=== Activity ===
I need the lines below from the one with "Task: Enable the Advanced Options checkbox" down to the one with "Task: Open info for When a Ticket is Created" reproduced exactly, both ends included, and nothing else.

Records from a data collection
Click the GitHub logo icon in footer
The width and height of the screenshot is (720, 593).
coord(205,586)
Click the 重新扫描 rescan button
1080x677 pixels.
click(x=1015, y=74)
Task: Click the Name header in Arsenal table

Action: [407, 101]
* * *
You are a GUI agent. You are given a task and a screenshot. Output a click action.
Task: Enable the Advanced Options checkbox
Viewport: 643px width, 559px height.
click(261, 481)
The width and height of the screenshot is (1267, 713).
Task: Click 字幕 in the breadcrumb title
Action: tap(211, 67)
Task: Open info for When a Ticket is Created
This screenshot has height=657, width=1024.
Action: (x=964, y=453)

=== Response to this exercise ===
Task: Enable the Advanced Options checkbox
Viewport: 643px width, 559px height.
click(261, 481)
The width and height of the screenshot is (1267, 713).
Task: Click 字幕 in the breadcrumb title
Action: tap(211, 67)
Task: Open info for When a Ticket is Created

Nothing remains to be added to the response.